=== INFORMATION ===

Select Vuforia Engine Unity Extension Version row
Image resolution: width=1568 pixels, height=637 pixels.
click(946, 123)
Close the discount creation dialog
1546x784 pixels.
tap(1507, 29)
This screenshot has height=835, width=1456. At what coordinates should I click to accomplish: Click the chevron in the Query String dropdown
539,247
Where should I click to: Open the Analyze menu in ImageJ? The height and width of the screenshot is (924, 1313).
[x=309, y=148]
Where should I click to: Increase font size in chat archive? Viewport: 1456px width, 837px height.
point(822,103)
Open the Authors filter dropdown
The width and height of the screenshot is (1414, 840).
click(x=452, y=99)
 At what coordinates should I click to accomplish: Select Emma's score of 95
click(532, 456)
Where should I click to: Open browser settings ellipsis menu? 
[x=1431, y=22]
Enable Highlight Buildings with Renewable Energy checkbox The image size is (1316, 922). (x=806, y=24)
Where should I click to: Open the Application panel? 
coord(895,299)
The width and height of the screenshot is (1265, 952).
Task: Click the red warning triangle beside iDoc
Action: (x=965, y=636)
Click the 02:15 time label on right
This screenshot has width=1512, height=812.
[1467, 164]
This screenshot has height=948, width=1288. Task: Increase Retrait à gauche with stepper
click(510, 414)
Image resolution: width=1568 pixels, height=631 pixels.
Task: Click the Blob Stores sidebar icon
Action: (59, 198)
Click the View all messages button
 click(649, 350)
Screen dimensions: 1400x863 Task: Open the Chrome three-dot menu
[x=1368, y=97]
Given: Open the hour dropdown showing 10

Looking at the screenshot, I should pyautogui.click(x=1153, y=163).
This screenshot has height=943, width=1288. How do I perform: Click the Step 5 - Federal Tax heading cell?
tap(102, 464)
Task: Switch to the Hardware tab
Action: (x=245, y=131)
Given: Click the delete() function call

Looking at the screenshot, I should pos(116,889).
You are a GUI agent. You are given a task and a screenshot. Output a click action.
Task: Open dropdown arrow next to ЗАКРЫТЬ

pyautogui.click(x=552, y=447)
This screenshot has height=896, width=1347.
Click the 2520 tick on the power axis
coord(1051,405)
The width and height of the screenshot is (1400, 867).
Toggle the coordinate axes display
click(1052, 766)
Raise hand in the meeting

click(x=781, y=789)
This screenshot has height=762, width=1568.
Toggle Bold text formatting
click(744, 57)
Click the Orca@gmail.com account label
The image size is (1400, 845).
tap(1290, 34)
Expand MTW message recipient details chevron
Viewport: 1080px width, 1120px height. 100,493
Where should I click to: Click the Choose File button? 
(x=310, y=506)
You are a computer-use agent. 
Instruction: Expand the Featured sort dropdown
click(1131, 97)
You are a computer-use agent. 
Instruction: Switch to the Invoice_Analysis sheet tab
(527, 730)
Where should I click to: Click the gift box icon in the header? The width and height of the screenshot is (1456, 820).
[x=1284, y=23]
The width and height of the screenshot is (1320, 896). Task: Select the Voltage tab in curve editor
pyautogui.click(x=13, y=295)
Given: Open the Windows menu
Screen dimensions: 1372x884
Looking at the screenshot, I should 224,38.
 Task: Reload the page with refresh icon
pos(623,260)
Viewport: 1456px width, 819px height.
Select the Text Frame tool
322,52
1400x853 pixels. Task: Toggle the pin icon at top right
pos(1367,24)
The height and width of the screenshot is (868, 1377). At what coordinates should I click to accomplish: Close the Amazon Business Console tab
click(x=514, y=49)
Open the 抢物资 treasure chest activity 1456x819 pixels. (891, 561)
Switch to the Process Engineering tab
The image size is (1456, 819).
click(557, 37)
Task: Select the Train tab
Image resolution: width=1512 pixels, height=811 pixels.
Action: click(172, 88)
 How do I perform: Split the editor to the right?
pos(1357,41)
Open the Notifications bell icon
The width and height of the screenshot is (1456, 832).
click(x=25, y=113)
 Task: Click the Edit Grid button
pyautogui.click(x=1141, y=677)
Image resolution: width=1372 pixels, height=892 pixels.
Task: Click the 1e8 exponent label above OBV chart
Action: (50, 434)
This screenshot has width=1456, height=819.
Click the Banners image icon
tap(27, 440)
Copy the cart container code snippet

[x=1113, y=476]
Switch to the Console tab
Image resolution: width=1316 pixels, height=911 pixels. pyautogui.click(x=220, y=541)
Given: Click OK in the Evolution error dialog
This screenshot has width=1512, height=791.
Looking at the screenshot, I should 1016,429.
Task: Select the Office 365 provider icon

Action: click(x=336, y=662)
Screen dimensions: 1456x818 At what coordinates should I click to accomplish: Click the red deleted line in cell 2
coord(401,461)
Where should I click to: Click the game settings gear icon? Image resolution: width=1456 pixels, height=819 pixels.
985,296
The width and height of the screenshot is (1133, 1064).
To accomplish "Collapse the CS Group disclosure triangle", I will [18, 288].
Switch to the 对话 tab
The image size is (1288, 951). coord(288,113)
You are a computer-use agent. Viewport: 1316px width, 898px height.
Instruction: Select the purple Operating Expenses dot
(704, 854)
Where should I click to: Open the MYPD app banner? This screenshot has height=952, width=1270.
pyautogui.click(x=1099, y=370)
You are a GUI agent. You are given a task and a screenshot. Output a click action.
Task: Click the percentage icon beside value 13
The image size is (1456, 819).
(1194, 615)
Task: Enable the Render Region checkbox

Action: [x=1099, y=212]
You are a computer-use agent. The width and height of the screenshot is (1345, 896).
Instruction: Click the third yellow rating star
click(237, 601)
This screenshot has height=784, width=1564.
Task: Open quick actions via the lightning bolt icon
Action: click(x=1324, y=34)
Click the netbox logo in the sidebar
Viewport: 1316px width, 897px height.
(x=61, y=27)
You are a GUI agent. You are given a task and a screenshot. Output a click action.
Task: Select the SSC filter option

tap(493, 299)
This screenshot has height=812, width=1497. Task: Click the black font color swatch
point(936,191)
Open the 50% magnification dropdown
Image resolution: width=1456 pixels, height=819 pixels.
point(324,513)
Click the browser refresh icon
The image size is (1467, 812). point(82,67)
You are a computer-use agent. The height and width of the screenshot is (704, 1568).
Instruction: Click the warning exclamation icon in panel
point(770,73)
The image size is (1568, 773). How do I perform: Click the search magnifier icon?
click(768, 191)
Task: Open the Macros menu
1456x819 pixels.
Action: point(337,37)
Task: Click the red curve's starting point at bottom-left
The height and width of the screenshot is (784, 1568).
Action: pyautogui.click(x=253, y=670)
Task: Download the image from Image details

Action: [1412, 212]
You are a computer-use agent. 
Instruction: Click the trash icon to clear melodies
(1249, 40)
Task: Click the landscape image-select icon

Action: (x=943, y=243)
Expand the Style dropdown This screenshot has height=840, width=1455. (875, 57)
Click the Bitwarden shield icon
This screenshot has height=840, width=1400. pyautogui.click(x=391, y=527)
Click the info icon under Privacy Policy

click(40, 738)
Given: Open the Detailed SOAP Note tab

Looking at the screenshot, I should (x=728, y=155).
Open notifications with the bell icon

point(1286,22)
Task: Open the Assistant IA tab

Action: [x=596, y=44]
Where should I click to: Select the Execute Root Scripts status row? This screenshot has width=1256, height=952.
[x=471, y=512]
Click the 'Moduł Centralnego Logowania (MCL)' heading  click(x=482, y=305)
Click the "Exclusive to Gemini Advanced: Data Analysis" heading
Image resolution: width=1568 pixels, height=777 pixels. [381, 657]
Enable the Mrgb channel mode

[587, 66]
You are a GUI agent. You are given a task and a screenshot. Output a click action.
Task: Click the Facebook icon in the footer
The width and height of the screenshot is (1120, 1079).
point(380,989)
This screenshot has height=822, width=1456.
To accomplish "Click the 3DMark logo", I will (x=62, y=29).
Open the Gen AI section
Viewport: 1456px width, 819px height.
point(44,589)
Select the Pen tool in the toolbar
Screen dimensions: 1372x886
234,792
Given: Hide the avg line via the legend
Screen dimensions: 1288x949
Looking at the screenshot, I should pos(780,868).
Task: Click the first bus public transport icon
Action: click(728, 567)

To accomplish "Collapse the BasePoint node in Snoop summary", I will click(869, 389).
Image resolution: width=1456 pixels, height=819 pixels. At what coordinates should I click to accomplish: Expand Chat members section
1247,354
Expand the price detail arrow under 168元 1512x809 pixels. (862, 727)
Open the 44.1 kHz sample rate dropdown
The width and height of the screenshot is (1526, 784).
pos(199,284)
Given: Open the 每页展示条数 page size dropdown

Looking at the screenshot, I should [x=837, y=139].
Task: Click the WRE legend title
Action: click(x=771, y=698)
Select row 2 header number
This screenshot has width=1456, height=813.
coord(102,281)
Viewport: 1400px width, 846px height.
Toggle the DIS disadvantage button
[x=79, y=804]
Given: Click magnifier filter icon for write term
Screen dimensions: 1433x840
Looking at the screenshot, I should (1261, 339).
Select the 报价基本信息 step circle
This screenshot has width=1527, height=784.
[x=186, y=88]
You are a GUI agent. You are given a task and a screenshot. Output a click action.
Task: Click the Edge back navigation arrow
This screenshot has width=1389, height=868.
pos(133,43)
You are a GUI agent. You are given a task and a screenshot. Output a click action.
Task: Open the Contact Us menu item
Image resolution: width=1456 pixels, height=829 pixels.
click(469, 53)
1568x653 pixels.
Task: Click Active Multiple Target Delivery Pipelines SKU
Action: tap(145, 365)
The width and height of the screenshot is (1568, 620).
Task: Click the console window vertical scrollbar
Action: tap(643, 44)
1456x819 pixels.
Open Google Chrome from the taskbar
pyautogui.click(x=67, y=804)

===

BRIEF - All lines above between those holding "This screenshot has width=1527, height=784." and "Task: Open the Contact Us menu item", inclusive, must be set down unchanged, and no other line may be included.

RESULT OF THE EXERCISE -
This screenshot has width=1527, height=784.
[x=186, y=88]
You are a GUI agent. You are given a task and a screenshot. Output a click action.
Task: Click the Edge back navigation arrow
This screenshot has width=1389, height=868.
pos(133,43)
You are a GUI agent. You are given a task and a screenshot. Output a click action.
Task: Open the Contact Us menu item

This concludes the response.